With the complex and vulnerable network of industrial control systems (ICS) forming and running critical infrastructure, manufacturing, and related industries, it is paramount to shore up ICS cyber defenses. The move gives organizations in the critical infrastructure sector a window of opportunity to implement a risk-based approach to securing ICS hosts and networks, and protect these systems against attacks without interrupting normal operations.

With U.S. security agencies adopting the Shields Up strategy as the new normal in cyberspace, Industrial Cyber touched base with industrial cybersecurity sector experts to measure the role ICS cyber defenses will play in sustaining operational resilience across ICS and OT networks. 

“ICS assets and OT/process control networks are some of the most critical components to secure in organizations because of the potential disruption to production, and in the worst-case scenario, safety and environmental-related impacts from hacking,” Jeff Zindel, vice president and general manager of the cybersecurity business at Honeywell Connected Enterprise, told Industrial Cyber.

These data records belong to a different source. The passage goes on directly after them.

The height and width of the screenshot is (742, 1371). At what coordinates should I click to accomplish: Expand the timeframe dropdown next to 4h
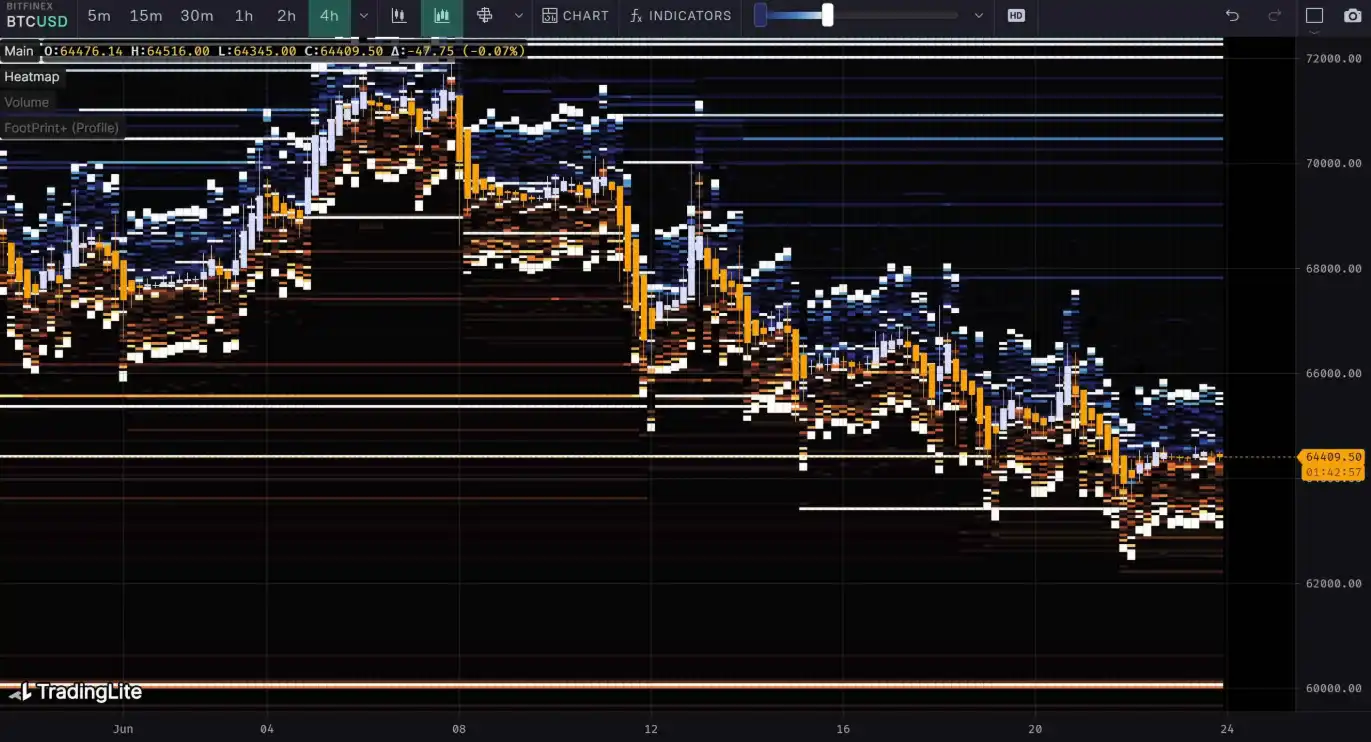[x=364, y=16]
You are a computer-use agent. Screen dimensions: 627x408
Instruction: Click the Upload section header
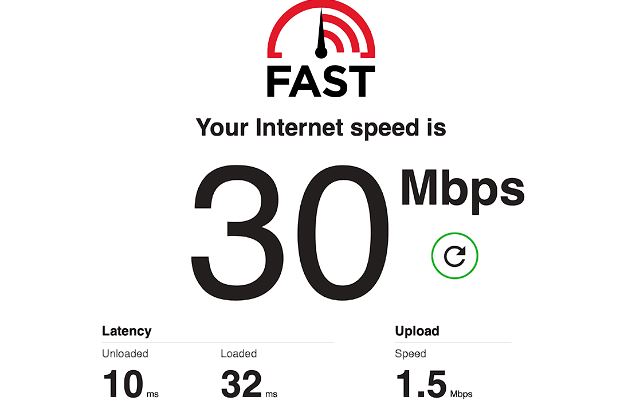[x=417, y=331]
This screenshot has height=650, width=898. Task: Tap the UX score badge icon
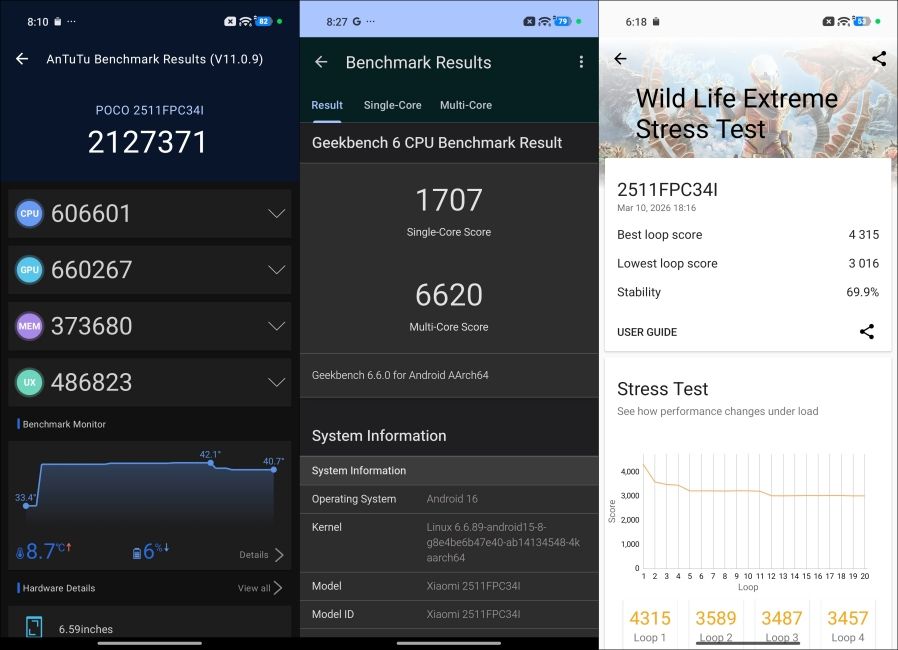pos(29,381)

“ICS cyber defenses can be made more resilient by focusing on OT cybersecurity fundamentals to reduce risks,” according to Zindel. “This means having a comprehensive and enterprise-wide OT cybersecurity risk reduction program such as OT cybersecurity vulnerability assessments at least annually, secure remote access, the implementation of technology to scan removable media, and implementing 24/7 continuous monitoring and alerting to better detect and respond to threats,” he added.

As geopolitically and financially motivated cyberthreats increasingly target the energy sector’s critical infrastructure systems, cooperation and coordination between the federal government and private sector through programs like DHS’s ‘Shield’s Up’ campaign is now a core component of the industry’s collective defense strategy, Leo Simonovich, vice president and global head for industrial cyber and digital security at Siemens Energy, told Industrial Cyber. 

“Leveraging the government – and security agencies like CISA in particular – helps the energy industry prepare for new and emerging cyberthreats, improve information sharing, prioritize cyber hygiene, and bolster resilience capacity and incident response capabilities,” according to Simonovich. Collective defense programs help CISOs prepare for ever-evolving threats to the IT and OT systems that underpin the energy sector’s evolving digitally-driven business model and ensure that energy companies can coordinate security measures across their supply chain, identify anomalies more quickly, and maintain vigilance across their workforce, he added.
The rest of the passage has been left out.